***** Records provided *****

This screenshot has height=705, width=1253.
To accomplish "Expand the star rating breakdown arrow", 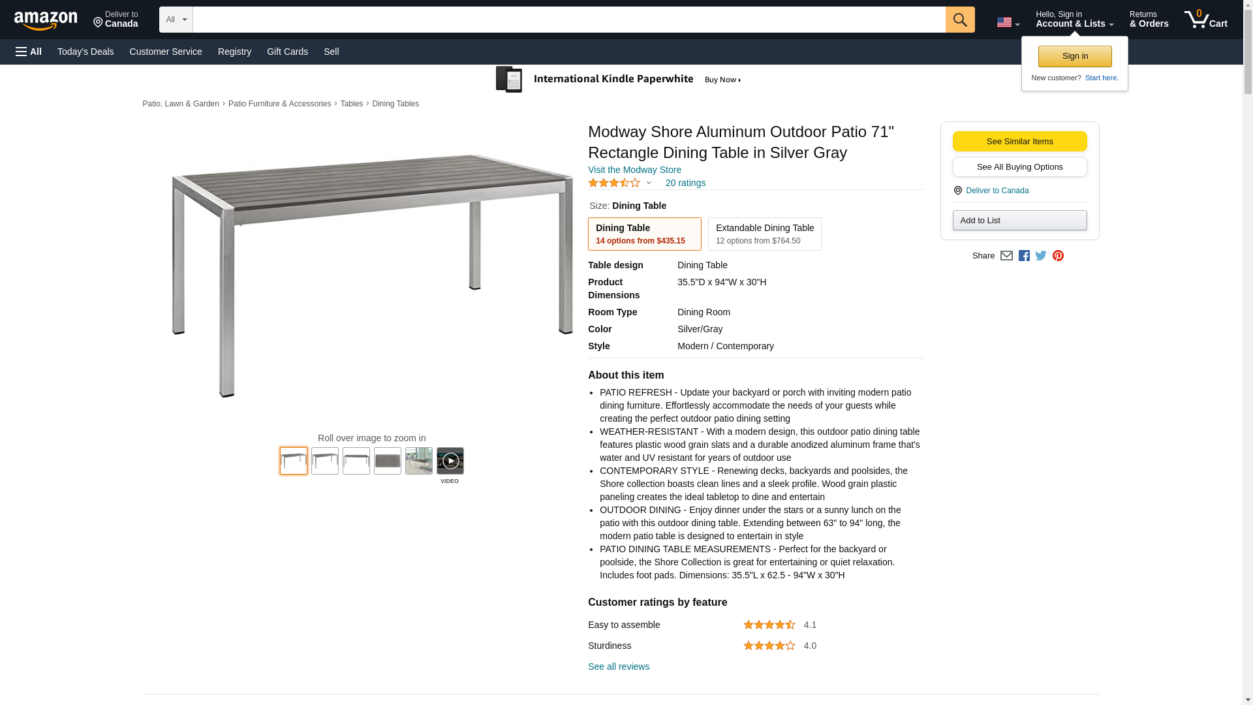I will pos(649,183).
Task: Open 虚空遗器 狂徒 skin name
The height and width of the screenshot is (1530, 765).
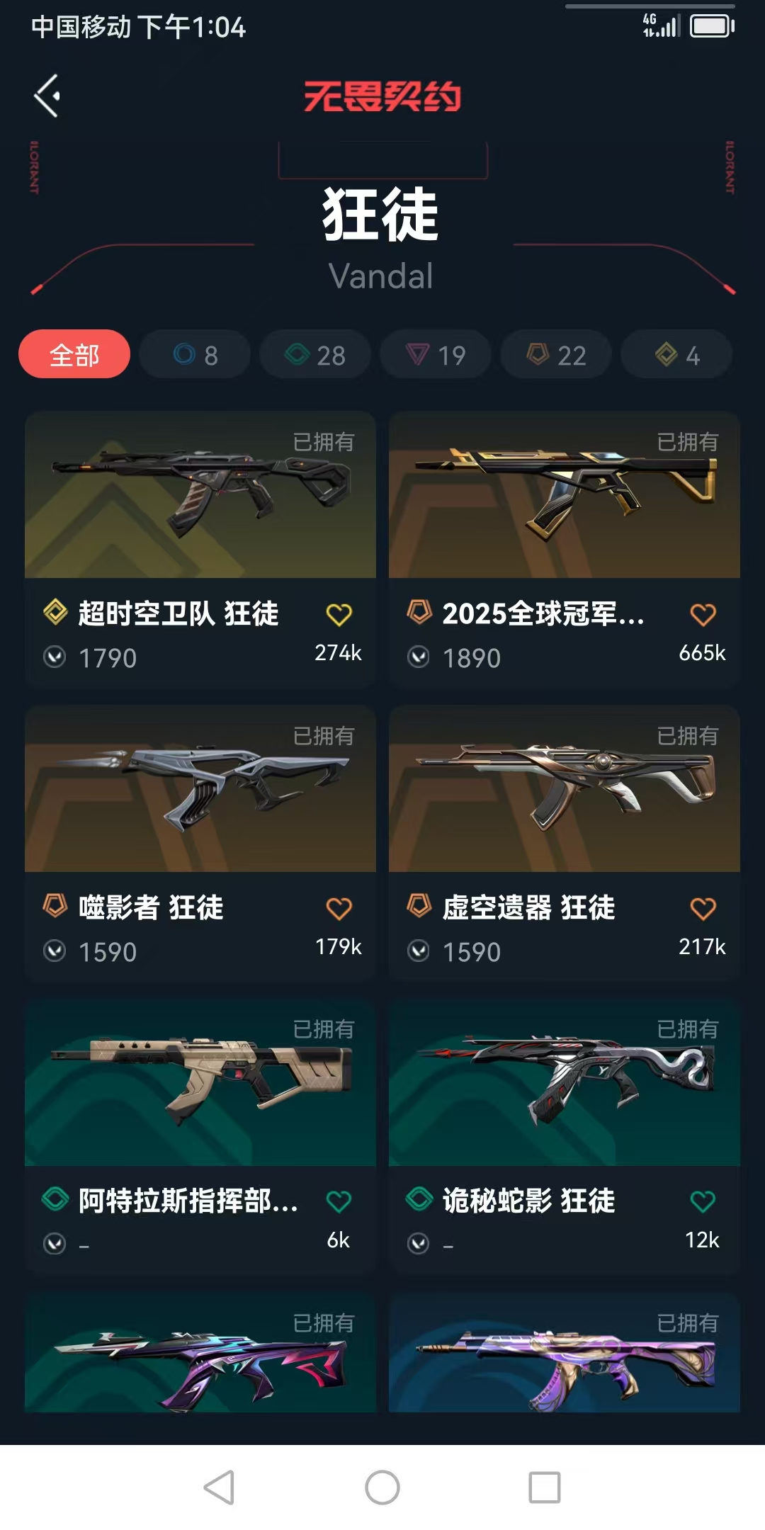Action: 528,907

*****

**About this task**
Every line from the one holding "Task: Open 虚空遗器 狂徒 skin name" through the last line of the entries above, and nothing else, is to be restated word for word. Pictures stay out.

**Result of the task**
Task: Open 虚空遗器 狂徒 skin name
The height and width of the screenshot is (1530, 765).
Action: 528,907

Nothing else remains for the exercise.